Les armateurs et les compagnies maritimes commencent à réévaluer leurs itinéraires, contournant le détroit par la route du Cap de Bonne-Espérance. « Les délais de livraison s'allongent et les coûts explosent », explique un responsable logistique sous couvert d'anonymat. « Autant dire que les marges des entreprises basées à Dubaï fondent comme neige au soleil. » Les secteurs les plus touchés sont ceux des matières premières et de la pétrochimie, Dubaï étant un hub majeur pour ces industries.
L'Iran campe sur ses positions malgré les pressions internationales
Côté iranien, la position reste inchangée. À Téhéran, les autorités ont réitéré leur refus de céder sur deux fronts : le programme nucléaire et le contrôle du détroit d'Ormuz. « L'Iran ne négociera pas sous la pression », a martelé un porte-parole du ministère des Affaires étrangères ce matin, cité par BMF - International. Les États-Unis, de leur côté, ont réaffirmé leur engagement à garantir la liberté de navigation dans la région. Donald Trump, interrogé sur la situation lors d'une conférence de presse, a déclaré : « Les États-Unis ont déjà vaincu militairement l'Iran. Maintenant, c'est au tour des autres pays de montrer leur détermination. »
Cette posture américaine s'inscrit dans un contexte de tensions accrues au Moyen-Orient.

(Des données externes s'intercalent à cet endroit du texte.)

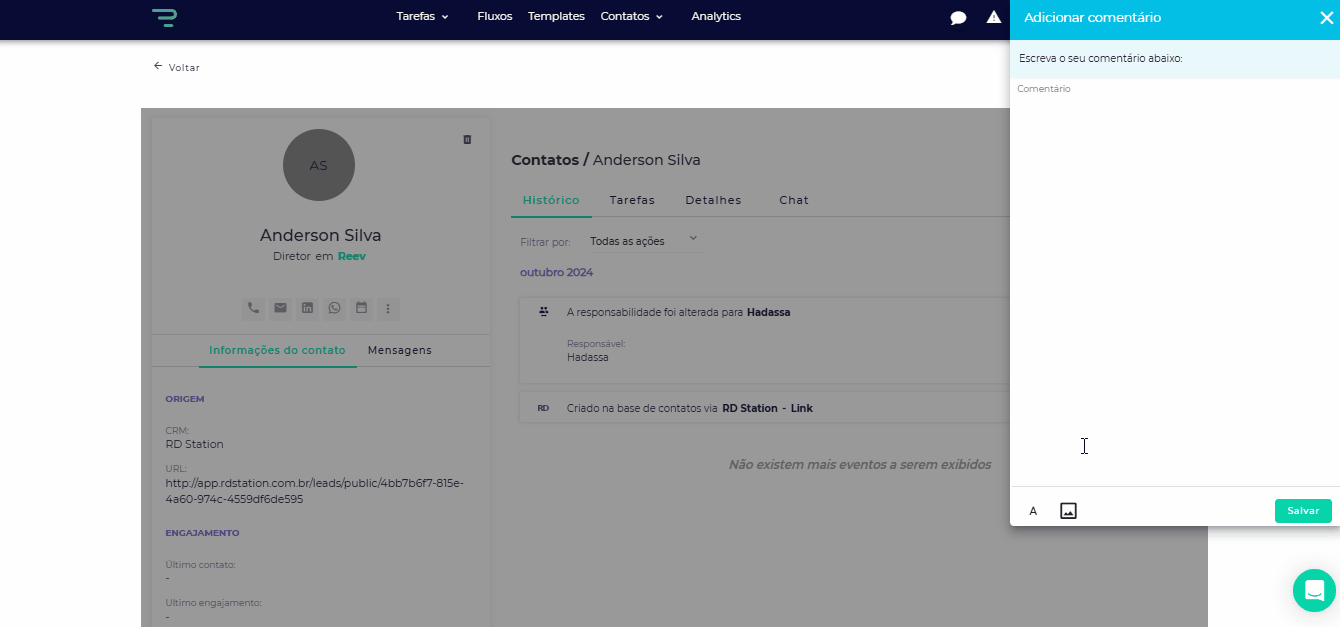Go back using the Voltar link
1340x627 pixels.
(177, 67)
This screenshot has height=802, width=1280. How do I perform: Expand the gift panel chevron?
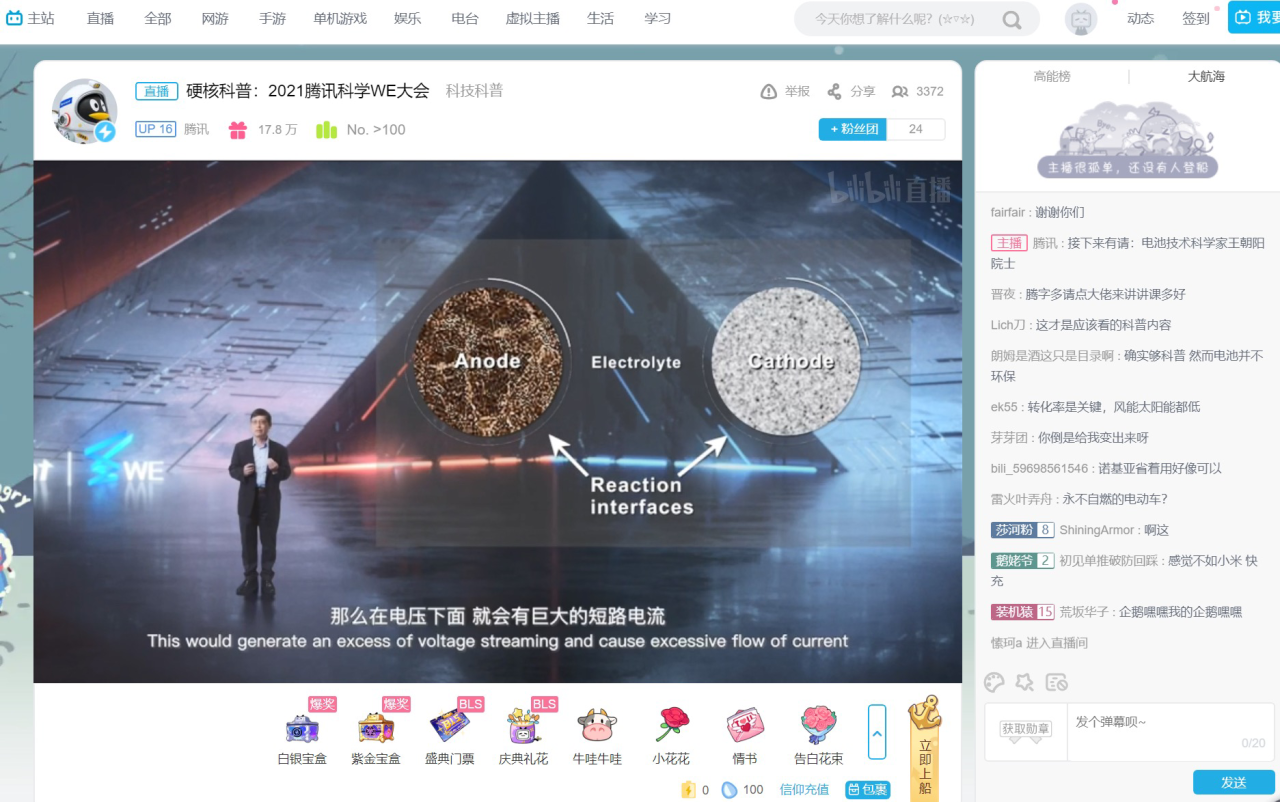pyautogui.click(x=877, y=732)
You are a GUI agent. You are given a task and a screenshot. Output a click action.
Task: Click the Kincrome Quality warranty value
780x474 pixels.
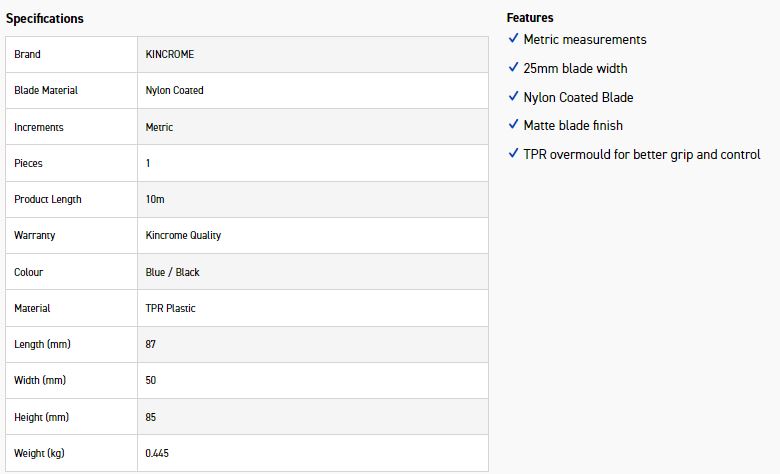click(183, 235)
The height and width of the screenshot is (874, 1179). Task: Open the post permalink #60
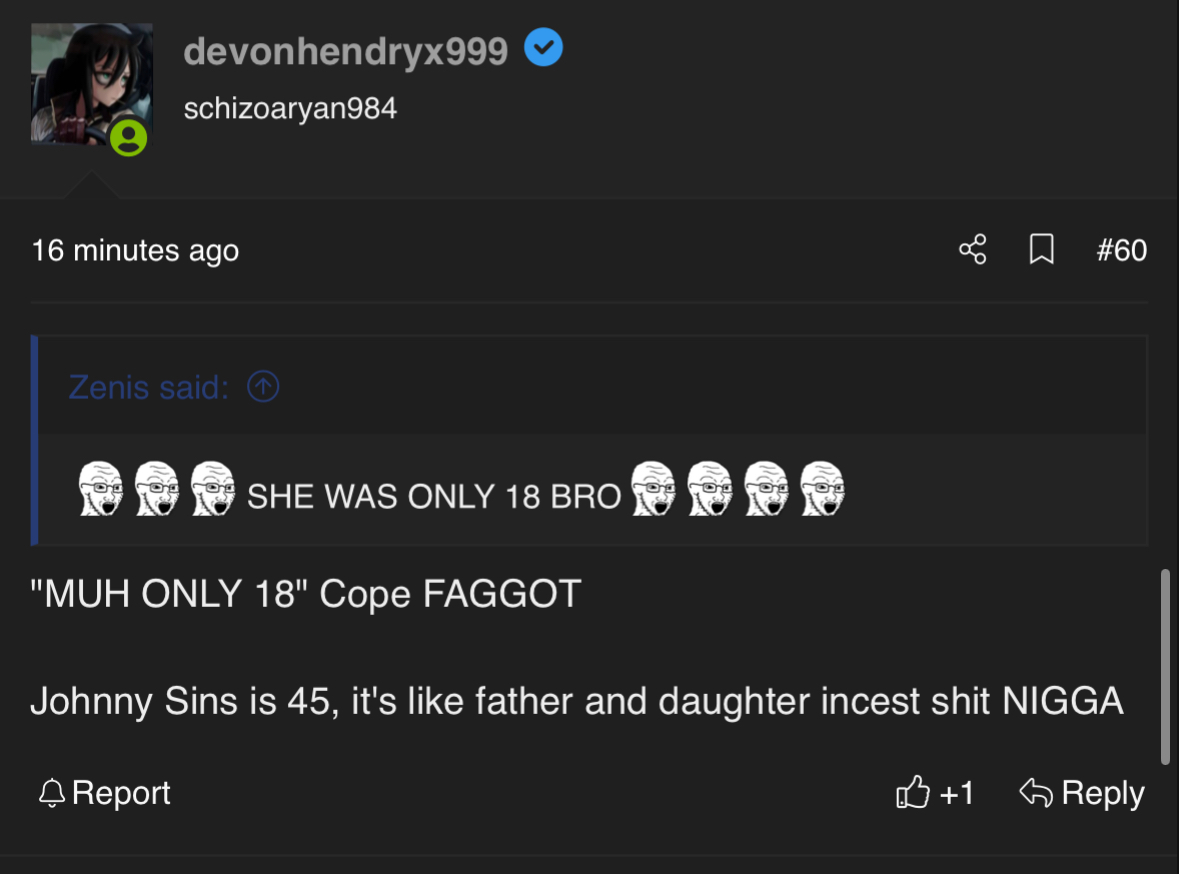click(1121, 249)
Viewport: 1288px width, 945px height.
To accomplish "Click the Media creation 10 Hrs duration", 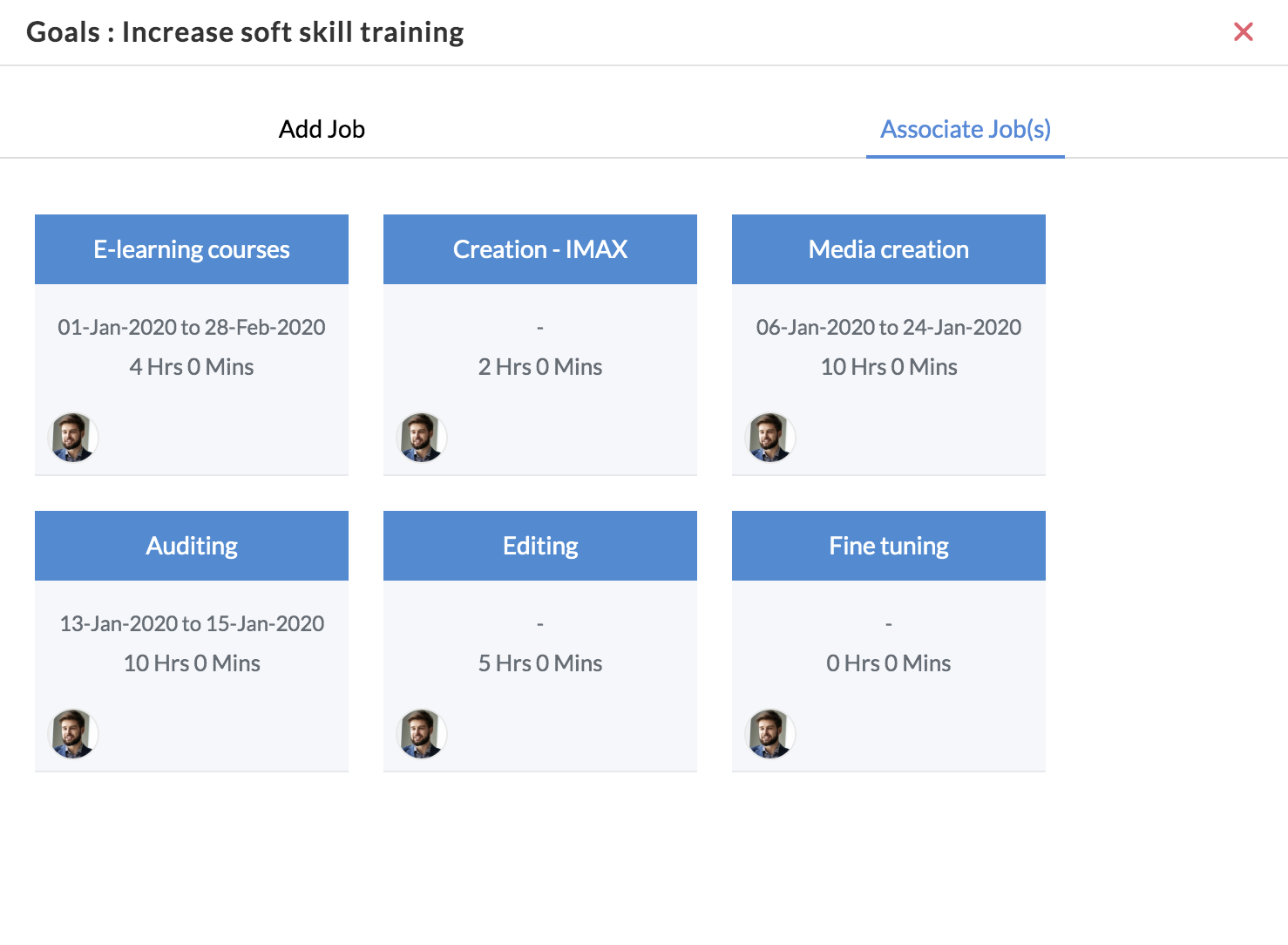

En effet, les frappes israéliennes sur des positions du Hezbollah au Liban-Sud ont relancé les craintes d'une escalade régionale. « La reprise des frappes sur l'Iran n'est pas une solution envisageable aujourd'hui », a souligné Louis Gautier, ancien secrétaire général de la Défense nationale française, dans un entretien accordé à BMF - International. « Cela ne ferait qu'aggraver une situation déjà explosive. »
Les répercussions économiques s'étendent au-delà du Golfe
L'impact du blocus ne se limite pas à Dubaï. Les pays voisins, comme Oman ou les Émirats arabes unis, voient leurs exportations se contracter. Les compagnies pétrolières internationales, déjà fragilisées par la volatilité des prix, doivent composer avec des coûts de transport multipliés par deux. À cela s'ajoute la flambée du prix des carburants, qui fragilise des secteurs entiers comme celui des auto-écoles, directement impacté par le renchérissement du gazole et de l'essence.
Les analystes s'attendent à une baisse de 2 à 3 % du PIB des Émirats arabes unis d'ici la fin de l'année, si la situation persiste. « Les réserves financières de Dubaï permettent de tenir quelques mois, mais si le blocus s'éternise, les entreprises locales pourraient commencer à licencier », prévient une source proche du gouvernement de l'émirat. Les investisseurs, quant à eux, reportent leurs projets, craignant une instabilité prolongée.
En attendant, les entreprises et les gouvernements surveillent de près l'évolution de la situation. Une seule certitude : le détroit d'Ormuz, artère vitale du commerce mondial, ne doit pas rester obstrué trop longtemps sans conséquences majeures pour l'économie globale.
L'Iran justifie son blocus par la nécessité de faire pression sur la communauté internationale concernant deux dossiers : le rétablissement de l'accord sur le nucléaire iranien, abandonné par les États-Unis en 2025, et la levée des sanctions économiques qui asphyxient son économie. Selon BMF - International, Téhéran estime que ces mesures coercitives lui permettent de négocier depuis une position de force.